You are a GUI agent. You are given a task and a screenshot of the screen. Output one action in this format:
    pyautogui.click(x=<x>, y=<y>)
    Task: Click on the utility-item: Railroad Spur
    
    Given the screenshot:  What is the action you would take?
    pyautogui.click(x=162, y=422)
=======
Retype each line of the items above without changing anything.

You are a GUI agent. You are given a task and a screenshot of the screen. Output one action in this format:
    pyautogui.click(x=<x>, y=<y>)
    Task: Click on the utility-item: Railroad Spur
    
    Given the screenshot:  What is the action you would take?
    pyautogui.click(x=162, y=422)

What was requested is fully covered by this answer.